For non development occasional need I also keep Microsoft Office 2007 installed. They do have MAC ports, but those don't always cut it.

Boaz
+1  A: 

I'm in the same boat; VMware on a MBP, doing .NET development (and a little Mono, but that's a different beast). I would recommend updating to the Fusion 2.0 betas if you haven't yet; they're faster and offer some great new features (multiple snapshots! application linking!) and, in my experience, are just as stable as the 1.x releases.

TALlama
Agreed, the 2.0 betas rock!
Andrew Burns
A: 

This is not purely .NET related but it is in the vein of the using Spaces item in the question.

Trackpad tips for a MacBook running Leopard (may not be supported in earlier OS X versions):

  • Set System Preferences, Keyboard & Mouse, Trackpad to use Two Finger Secondary Click. This allows you to use two finger taps instead of the Control + Click combo for the Secondary Click (better know as the context menu to us .NET developers).

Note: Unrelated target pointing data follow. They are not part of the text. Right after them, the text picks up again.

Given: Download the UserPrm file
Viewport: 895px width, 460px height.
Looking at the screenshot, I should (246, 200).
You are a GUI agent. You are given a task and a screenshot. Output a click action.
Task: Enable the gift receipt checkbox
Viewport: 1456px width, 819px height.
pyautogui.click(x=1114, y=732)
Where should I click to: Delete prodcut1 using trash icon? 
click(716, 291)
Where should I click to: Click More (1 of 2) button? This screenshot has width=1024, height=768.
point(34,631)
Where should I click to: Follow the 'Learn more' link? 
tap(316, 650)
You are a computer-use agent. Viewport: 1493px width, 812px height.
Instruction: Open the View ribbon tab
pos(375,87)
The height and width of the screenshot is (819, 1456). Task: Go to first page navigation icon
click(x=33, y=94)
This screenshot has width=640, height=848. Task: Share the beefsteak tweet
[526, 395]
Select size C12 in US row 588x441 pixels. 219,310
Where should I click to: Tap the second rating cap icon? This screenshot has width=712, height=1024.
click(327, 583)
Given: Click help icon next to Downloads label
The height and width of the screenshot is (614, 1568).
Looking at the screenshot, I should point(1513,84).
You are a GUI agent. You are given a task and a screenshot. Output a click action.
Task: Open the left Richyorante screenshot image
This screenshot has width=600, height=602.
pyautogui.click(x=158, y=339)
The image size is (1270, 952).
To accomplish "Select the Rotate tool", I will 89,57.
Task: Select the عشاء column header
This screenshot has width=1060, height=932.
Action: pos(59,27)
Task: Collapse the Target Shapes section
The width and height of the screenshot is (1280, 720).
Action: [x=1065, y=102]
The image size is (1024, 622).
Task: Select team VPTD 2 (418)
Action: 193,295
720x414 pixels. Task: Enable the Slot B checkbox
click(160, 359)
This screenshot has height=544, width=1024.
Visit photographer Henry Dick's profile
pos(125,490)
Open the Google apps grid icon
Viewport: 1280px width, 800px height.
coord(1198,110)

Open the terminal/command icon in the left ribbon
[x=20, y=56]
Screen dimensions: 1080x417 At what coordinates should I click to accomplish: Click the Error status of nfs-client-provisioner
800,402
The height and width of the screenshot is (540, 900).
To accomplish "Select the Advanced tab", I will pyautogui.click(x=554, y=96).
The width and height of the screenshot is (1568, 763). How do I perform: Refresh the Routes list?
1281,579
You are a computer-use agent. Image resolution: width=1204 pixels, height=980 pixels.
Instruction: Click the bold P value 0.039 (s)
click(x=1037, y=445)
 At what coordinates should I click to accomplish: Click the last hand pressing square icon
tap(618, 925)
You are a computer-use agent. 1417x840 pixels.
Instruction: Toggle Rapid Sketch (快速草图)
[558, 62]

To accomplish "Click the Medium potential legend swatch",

  • Set System Preferences, Keyboard & Mouse, Trackpad to use Two Finger Screen Zoom for magnifying an area in the screen by holding the Control key and scrolling up or down. This is useful for quickly magnifying small fonts or image detail in any Mac application and in Windows running under VMware Fusion. You can pick either the Control, Option or Command keys for zooming by clicking the Options button along with other settings.